Webhilfe in Corona-Zeiten : Neue Agentur in Benrath programmiert Online-Shops

Webdesigner Maximilian Drews verknüpft den stationären Handel mit dem Internet. So können die Geschäfte auch im Lockdown ihre Waren verkaufen.

Dass der Warenverkauf über das Internet immer wichtiger wird, hat die Corona-Krise gezeigt. Besonders im ersten Lockdown ab März hatten viele traditionelle Geschäfte das Problem, ihre Produkte nicht oder kaum mehr verkaufen zu können. Die Inhaber hatten sich zu sehr auf den stationären Handel verlassen. „Ein Onlineshop sollte aber genauso zum Geschäft gehören wie Buchhaltung oder Telefon“, sagt Maximilian Drews. Der 31-Jährige hat in Benrath im Spätsommer seine Agentur Max-d gegründet. Die Idee: Webshops für lokale Geschäfte zu bauen.

Sein grundlegendes Konzept ist, dass jedes Produkt und jeder Artikel auch online den Kunden angeboten werden soll – ganz gleich, ob das Geschäft es nun im Schaufenster präsentiert oder ob es noch im Lager eines Hinterzimmers steht. „Es ist wichtig, das klassische analoge Geschäft mit den Möglichkeiten des Internets zu verbinden“, sagt er. Dazu müssen die Produkte fotografiert werden. So ein Bild zu machen, ist gar nicht schwer, Maximilian Drews kann zeigen, wie das gut klappt.

Das Bild wird zusammen mit Produktbeschreibung und Preis in eine Verkaufssoftware geladen. Diese Software ist zugleich der Online-Shop und das Kassensystem, mit dem der Geschäftsinhaber die Waren in seinem stationären Laden verkauft. Egal, ob der Artikel über die Ladentheke geht oder ein User ihn online mit einem Klick bestellt: Das System verbucht den Vorgang und macht sogar gleich Rechnung sowie Lieferschein fertig.
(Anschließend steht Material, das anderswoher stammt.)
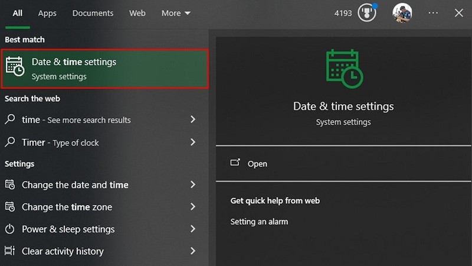This screenshot has width=472, height=266.
Task: Expand the More filter dropdown
Action: click(176, 13)
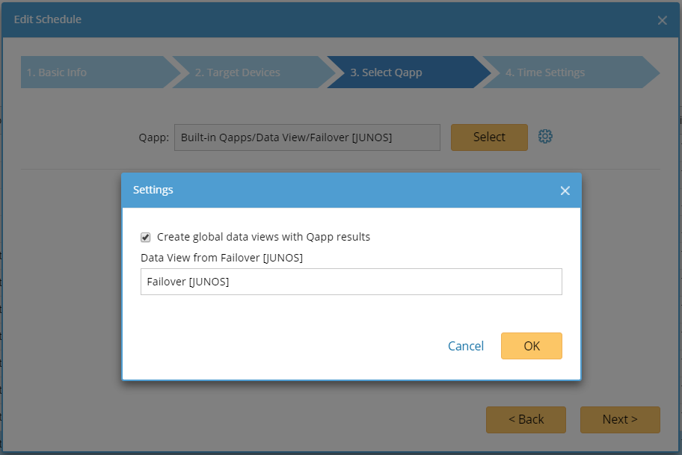Dismiss the Edit Schedule dialog via X

pyautogui.click(x=662, y=20)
Maximilian Drews hat seine Kenntnisse über das Internet an einem Düsseldorfer Berufskolleg erworben und dann als Informationstechnischer Assistent gearbeitet. Die Firma war international groß aufgestellt, verkalkulierte sich aber so sehr, dass sie Drews und andere Kollegen entlassen musste. „Das war Anfang dieses Jahres, und ich fing an, zu Hause für Bekannte und Freunde den Online-Shop zu bauen“, sagt er. Als der Lockdown im März begann, sprach sich im Düsseldorfer Süden herum, was er kann, und viele Geschäftsleute meldeten sich, weil sie den Onlinehandel bis dahin immer vernachlässigt hatten. Dafür hat Drews durchaus Verständnis. „Ein Webshop kann nicht nebenbei eröffnet werden“, sagt er.

Zuerst arbeitete er noch von zu Hause aus, aber die Nachfrage wurde immer größer, so dass ein professionelles Büro nötig wurde. Fündig wurde Drews an der Cäcilienstraße mitten in Benrath. Mehr als 100 Quadratmeter ist seine Agentur nun groß – und den Platz braucht Drews auch. Denn inzwischen hat er mehrere Minijobber eingestellt, ab Frühjahr wird ihm sein Bruder als Vollzeitkraft helfen.

Maximilian Drews ist wichtig, dass seine Kunden die Verbindung von ihrem klassisch-stationären Handel mit dem Internet gut und schnell verinnerlichen. Dazu richtet er im Untergeschoss der Agentur zurzeit Räume ein, um potenziellen Nutzern genau vorzuführen, wie sein Verkaufssystem funktioniert. Die Interessenten können alle Vorgänge an richtigen Waren und am PC lernen.

„Die Büros zu mieten, hat sich vom ersten Tag an gelohnt“, sagt Drews. Zu seinen Kunden gehören Schmuckhändler, Gastronomen ebenso wie Vertreter der Textilbranche. Viele von ihnen stammen aus Benrath und der näheren Umgebung, aber auch aus anderen Düsseldorfer Stadtteilen und über die Stadtgrenze hinaus.